Le salary cap correspond-il à la réalité économique du rugby en 2025 ?
En se prononçant sur le sujet sensible du salary cap instauré par la Ligue Nationale de Rugby (LNR), l’ouvreur star du Stade Toulousain et du XV de France Antoine Dupont a jeté un nouveau pavé dans la mare. Depuis le début de la saison dernière, le plafonnement de la masse salariale des clubs est un sujet de crispation entre la LNR et les joueurs et, à en croire ces derniers, son système actuel ne correspond plus à la réalité économique du rugby d’aujourd’hui.

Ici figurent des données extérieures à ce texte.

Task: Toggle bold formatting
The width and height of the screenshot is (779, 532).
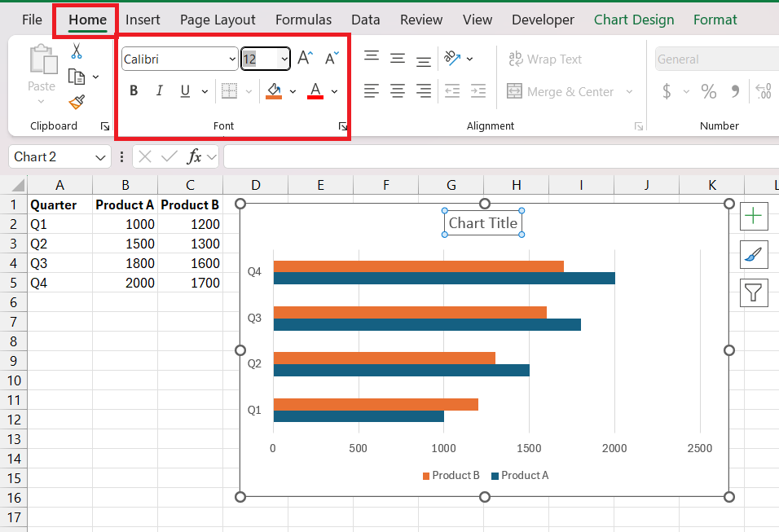Action: (x=134, y=90)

Instauré en 2010, ce concept importé du sport US semble plus que jamais en décalage avec une discipline qui a connu une évolution exponentielle au cours de ces quinze dernières années. L’idée de base était louable : mettre tous les clubs, du plus petit au plus gros budget, sur un même pied d’égalité économique : plafonner la masse salariale à 10,7 millions d’euros aujourd’hui. Sauf qu’aujourd’hui, les clubs se sentent bridés d’autant que l’expérience montre que ce n’est pas parce qu’un club attire des stars qu’il performe – le cas du Stade Français la saison passée (deuxième plus gros budget et une lutte pour le maintien) et de Perpignan aujourd’hui (arrivée de Jordan Petaia et Jamie Ritchie alors que le club est dernier) sont criants.
Un outil de régulation
Le système s’est complexifié au fil des ans en même temps que l’économie du rugby a évolué. Ainsi, le salary cap inclut notamment les indemnités de transfert d’un joueur d’un club à un autre, mais aussi toute forme d’exploitation de l’image du joueur, par exemple lors d’un contrat publicitaire avec une entreprise déjà partenaire de son club. Par le passé, plusieurs clubs ont cherché à contourner ces règles (prétendre que tel joueur est employé par le sponsor et non par le club, le rémunérer uniquement par des contrats pub si une entreprise n’est pas sponsor du club…).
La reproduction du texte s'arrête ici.